## Your instructions:
Copy out the records that appear below, exactly as each one reads.

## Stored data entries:
----------

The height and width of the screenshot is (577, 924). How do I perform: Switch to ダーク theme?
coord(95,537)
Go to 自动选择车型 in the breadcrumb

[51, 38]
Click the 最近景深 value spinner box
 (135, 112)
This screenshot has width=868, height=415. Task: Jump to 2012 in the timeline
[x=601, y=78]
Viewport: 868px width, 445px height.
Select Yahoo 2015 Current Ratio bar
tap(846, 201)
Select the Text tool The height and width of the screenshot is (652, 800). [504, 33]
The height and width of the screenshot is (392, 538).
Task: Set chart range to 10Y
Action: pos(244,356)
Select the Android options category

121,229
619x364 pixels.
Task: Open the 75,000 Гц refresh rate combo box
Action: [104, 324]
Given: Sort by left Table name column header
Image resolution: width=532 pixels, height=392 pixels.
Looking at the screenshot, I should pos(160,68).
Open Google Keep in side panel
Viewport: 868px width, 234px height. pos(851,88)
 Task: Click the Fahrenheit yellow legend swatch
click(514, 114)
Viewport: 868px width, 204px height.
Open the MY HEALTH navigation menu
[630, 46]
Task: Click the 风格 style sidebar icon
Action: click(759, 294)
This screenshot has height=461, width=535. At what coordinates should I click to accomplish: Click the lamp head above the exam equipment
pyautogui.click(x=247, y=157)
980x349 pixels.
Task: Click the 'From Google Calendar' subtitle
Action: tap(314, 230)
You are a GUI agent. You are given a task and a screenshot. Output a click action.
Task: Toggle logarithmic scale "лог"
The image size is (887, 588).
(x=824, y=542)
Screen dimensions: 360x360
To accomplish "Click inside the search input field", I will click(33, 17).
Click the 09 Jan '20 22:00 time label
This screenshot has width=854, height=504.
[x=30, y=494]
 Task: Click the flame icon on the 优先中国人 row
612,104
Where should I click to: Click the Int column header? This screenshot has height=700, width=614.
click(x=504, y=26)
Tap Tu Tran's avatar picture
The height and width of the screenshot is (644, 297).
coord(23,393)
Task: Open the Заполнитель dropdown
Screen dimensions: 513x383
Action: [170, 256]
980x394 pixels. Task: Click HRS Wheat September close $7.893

----------

## Answer area:
The height and width of the screenshot is (577, 924). How do I perform: Switch to ダーク theme?
coord(95,537)
Go to 自动选择车型 in the breadcrumb

[51, 38]
Click the 最近景深 value spinner box
 (135, 112)
This screenshot has width=868, height=415. Task: Jump to 2012 in the timeline
[x=601, y=78]
Viewport: 868px width, 445px height.
Select Yahoo 2015 Current Ratio bar
tap(846, 201)
Select the Text tool The height and width of the screenshot is (652, 800). [504, 33]
The height and width of the screenshot is (392, 538).
Task: Set chart range to 10Y
Action: pos(244,356)
Select the Android options category

121,229
619x364 pixels.
Task: Open the 75,000 Гц refresh rate combo box
Action: [104, 324]
Given: Sort by left Table name column header
Image resolution: width=532 pixels, height=392 pixels.
Looking at the screenshot, I should pos(160,68).
Open Google Keep in side panel
Viewport: 868px width, 234px height. pos(851,88)
 Task: Click the Fahrenheit yellow legend swatch
click(514, 114)
Viewport: 868px width, 204px height.
Open the MY HEALTH navigation menu
[630, 46]
Task: Click the 风格 style sidebar icon
Action: click(759, 294)
This screenshot has height=461, width=535. At what coordinates should I click to accomplish: Click the lamp head above the exam equipment
pyautogui.click(x=247, y=157)
980x349 pixels.
Task: Click the 'From Google Calendar' subtitle
Action: tap(314, 230)
You are a GUI agent. You are given a task and a screenshot. Output a click action.
Task: Toggle logarithmic scale "лог"
The image size is (887, 588).
(x=824, y=542)
Screen dimensions: 360x360
To accomplish "Click inside the search input field", I will click(33, 17).
Click the 09 Jan '20 22:00 time label
This screenshot has width=854, height=504.
[x=30, y=494]
 Task: Click the flame icon on the 优先中国人 row
612,104
Where should I click to: Click the Int column header? This screenshot has height=700, width=614.
click(x=504, y=26)
Tap Tu Tran's avatar picture
The height and width of the screenshot is (644, 297).
coord(23,393)
Task: Open the Заполнитель dropdown
Screen dimensions: 513x383
Action: [170, 256]
980x394 pixels. Task: Click HRS Wheat September close $7.893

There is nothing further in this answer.